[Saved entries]
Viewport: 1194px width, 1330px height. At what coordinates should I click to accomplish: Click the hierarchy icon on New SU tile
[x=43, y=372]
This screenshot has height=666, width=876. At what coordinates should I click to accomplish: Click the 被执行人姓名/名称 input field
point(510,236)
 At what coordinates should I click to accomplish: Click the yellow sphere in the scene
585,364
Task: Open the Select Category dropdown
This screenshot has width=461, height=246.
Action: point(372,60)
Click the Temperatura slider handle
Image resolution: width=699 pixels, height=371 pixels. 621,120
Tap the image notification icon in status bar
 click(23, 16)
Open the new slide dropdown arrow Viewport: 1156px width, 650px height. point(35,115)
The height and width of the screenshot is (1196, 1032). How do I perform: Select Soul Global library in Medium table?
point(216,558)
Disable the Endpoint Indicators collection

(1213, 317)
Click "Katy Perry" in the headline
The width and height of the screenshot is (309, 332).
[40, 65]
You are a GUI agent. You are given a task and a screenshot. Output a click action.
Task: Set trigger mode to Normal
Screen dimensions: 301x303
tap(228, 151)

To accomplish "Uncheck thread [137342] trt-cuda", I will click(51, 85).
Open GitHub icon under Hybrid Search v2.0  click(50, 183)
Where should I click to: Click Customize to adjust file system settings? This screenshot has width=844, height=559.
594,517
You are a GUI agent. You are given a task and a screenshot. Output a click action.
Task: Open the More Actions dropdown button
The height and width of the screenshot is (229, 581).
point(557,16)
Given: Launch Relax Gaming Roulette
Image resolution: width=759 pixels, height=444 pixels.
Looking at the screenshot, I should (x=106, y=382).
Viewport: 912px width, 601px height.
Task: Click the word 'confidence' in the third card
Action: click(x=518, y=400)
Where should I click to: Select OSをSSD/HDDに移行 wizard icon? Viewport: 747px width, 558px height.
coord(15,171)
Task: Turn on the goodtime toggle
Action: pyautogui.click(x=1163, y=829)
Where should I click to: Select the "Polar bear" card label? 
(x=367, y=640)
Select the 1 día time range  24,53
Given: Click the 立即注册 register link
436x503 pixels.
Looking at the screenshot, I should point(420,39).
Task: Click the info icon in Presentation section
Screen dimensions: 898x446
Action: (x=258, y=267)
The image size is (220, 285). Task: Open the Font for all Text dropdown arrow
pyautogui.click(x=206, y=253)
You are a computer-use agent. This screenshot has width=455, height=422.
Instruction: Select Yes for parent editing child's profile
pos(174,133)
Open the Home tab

Exercise prompt: Whatever the entries above contain, reproduce all of them exactly.

Answer:
Viewport: 1194px width, 1330px height. At what coordinates should I click to accomplish: Click the hierarchy icon on New SU tile
[x=43, y=372]
This screenshot has height=666, width=876. At what coordinates should I click to accomplish: Click the 被执行人姓名/名称 input field
point(510,236)
 At what coordinates should I click to accomplish: Click the yellow sphere in the scene
585,364
Task: Open the Select Category dropdown
This screenshot has width=461, height=246.
Action: point(372,60)
Click the Temperatura slider handle
Image resolution: width=699 pixels, height=371 pixels. 621,120
Tap the image notification icon in status bar
 click(23, 16)
Open the new slide dropdown arrow Viewport: 1156px width, 650px height. point(35,115)
The height and width of the screenshot is (1196, 1032). How do I perform: Select Soul Global library in Medium table?
point(216,558)
Disable the Endpoint Indicators collection

(1213, 317)
Click "Katy Perry" in the headline
The width and height of the screenshot is (309, 332).
[40, 65]
You are a GUI agent. You are given a task and a screenshot. Output a click action.
Task: Set trigger mode to Normal
Screen dimensions: 301x303
tap(228, 151)

To accomplish "Uncheck thread [137342] trt-cuda", I will click(51, 85).
Open GitHub icon under Hybrid Search v2.0  click(50, 183)
Where should I click to: Click Customize to adjust file system settings? This screenshot has width=844, height=559.
594,517
You are a GUI agent. You are given a task and a screenshot. Output a click action.
Task: Open the More Actions dropdown button
The height and width of the screenshot is (229, 581).
point(557,16)
Given: Launch Relax Gaming Roulette
Image resolution: width=759 pixels, height=444 pixels.
Looking at the screenshot, I should (x=106, y=382).
Viewport: 912px width, 601px height.
Task: Click the word 'confidence' in the third card
Action: click(x=518, y=400)
Where should I click to: Select OSをSSD/HDDに移行 wizard icon? Viewport: 747px width, 558px height.
coord(15,171)
Task: Turn on the goodtime toggle
Action: pyautogui.click(x=1163, y=829)
Where should I click to: Select the "Polar bear" card label? 
(x=367, y=640)
Select the 1 día time range  24,53
Given: Click the 立即注册 register link
436x503 pixels.
Looking at the screenshot, I should point(420,39).
Task: Click the info icon in Presentation section
Screen dimensions: 898x446
Action: (x=258, y=267)
The image size is (220, 285). Task: Open the Font for all Text dropdown arrow
pyautogui.click(x=206, y=253)
You are a computer-use agent. This screenshot has width=455, height=422.
Instruction: Select Yes for parent editing child's profile
pos(174,133)
Open the Home tab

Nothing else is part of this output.